• EXCERPT TO READ:
** start **

We ended up staying in a hotel that night. And let me tell you something about trying to find a hotel room on a Saturday night of Labour Day weekend in a university town. Near impossible…I don’t recommend it!  We were seriously thinking we were going to have to sleep in the car but lucked out after about an hour of searching and found the last room of a place out by the airport. It turned out to be quite a nice place along the river and very reasonably priced.

After a good night’s rest we headed back to unload the truck. Much to my embarrassment Edwin flagged these poor kids off the street to help carry boxes as he couldn’t stand seeing Joanna and I doing all the work and was worried about getting back on the road in good time. I have to say though, they had all my stuff carried down into the basement in half an hour and saved us much time and effort! Then the inevitable hour came when I had to say goodbye. The tears were already steaming down my face as my entourage prepared to leave. I was practically sobbing as I hugged my mom and didn’t want to let go!  But I eventually did and bravely tried to smile as I waved and watched them drive away. In that moment, I felt really alone.

Once out of view, I tried to pull myself together and went back into the house – which was still a construction zone.  I decided to go out exploring since there wasn’t much I could do there. I knew I was in between two main roads so just started walking. The first one I chose seemed very residential so I cut across to the other and hit the jackpot.  Within a ten to fifteen minute walk I found many amenities including a Tim Horton’s, which I would frequent during that first week for internet access, a Canadian Tire, Shoppers Drug Mart (which are seemingly on every other street corner here) and a grocery store. Ten to fifteen minutes the other way I found a shopping mall with another grocery store, Dollar Store, my bank and a LCBO. In addition there is a Target, which was not open then, but is now.  Further up, since I was enjoying my walk so much, I found the Rideau River with bike paths and lots of cute shops, pubs and restaurants. Walking around allowed me to get a feel for how long it would take me walk certain places, including bus stops, and scope out where the nearest ones are.

** end **

[Dataset entries]

** start **

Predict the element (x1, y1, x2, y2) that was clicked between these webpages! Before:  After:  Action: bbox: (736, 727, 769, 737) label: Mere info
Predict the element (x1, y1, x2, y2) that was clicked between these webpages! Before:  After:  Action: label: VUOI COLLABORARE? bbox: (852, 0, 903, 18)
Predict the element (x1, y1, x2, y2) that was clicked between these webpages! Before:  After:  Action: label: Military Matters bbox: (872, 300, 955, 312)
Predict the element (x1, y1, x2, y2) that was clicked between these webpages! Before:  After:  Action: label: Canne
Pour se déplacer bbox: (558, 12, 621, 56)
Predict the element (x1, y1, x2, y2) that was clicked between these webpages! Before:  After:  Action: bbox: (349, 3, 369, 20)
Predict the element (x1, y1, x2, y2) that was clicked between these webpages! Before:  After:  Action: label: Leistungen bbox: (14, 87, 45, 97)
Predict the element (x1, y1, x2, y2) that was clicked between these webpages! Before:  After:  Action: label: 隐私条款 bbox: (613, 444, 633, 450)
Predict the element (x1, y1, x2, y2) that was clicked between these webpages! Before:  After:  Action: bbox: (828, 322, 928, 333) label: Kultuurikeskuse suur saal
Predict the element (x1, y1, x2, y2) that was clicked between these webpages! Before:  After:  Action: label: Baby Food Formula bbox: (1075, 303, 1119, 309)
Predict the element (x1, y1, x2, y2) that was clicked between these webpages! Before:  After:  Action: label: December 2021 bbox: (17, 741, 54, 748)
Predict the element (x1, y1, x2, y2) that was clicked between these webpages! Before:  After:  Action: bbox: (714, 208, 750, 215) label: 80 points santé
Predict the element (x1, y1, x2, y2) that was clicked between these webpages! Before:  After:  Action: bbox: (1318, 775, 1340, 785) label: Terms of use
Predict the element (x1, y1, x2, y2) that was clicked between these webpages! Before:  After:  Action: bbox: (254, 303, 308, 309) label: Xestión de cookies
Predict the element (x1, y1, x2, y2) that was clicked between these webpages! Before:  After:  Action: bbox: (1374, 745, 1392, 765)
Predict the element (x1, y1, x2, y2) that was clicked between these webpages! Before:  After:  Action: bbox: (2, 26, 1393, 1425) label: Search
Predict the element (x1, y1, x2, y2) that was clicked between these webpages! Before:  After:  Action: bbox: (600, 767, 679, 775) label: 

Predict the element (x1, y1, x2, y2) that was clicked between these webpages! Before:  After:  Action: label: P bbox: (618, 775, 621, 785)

** end **

• WHAT YOU WILL DO:
a: In the excerpt about moving, how long did it take to carry the writer's belongings down into the basement?
b: Format as a numbered list the part of the records that opens with their first line and closes with the line containing "3, 369, 20)", leaving out any blank lines.
The text and the records are unrelated material.

• EXPECTED RESULTS:
a: Half an hour.

b:
1. Predict the element (x1, y1, x2, y2) that was clicked between these webpages! Before:  After:  Action: bbox: (736, 727, 769, 737) label: Mere info
2. Predict the element (x1, y1, x2, y2) that was clicked between these webpages! Before:  After:  Action: label: VUOI COLLABORARE? bbox: (852, 0, 903, 18)
3. Predict the element (x1, y1, x2, y2) that was clicked between these webpages! Before:  After:  Action: label: Military Matters bbox: (872, 300, 955, 312)
4. Predict the element (x1, y1, x2, y2) that was clicked between these webpages! Before:  After:  Action: label: Canne
5. Pour se déplacer bbox: (558, 12, 621, 56)
6. Predict the element (x1, y1, x2, y2) that was clicked between these webpages! Before:  After:  Action: bbox: (349, 3, 369, 20)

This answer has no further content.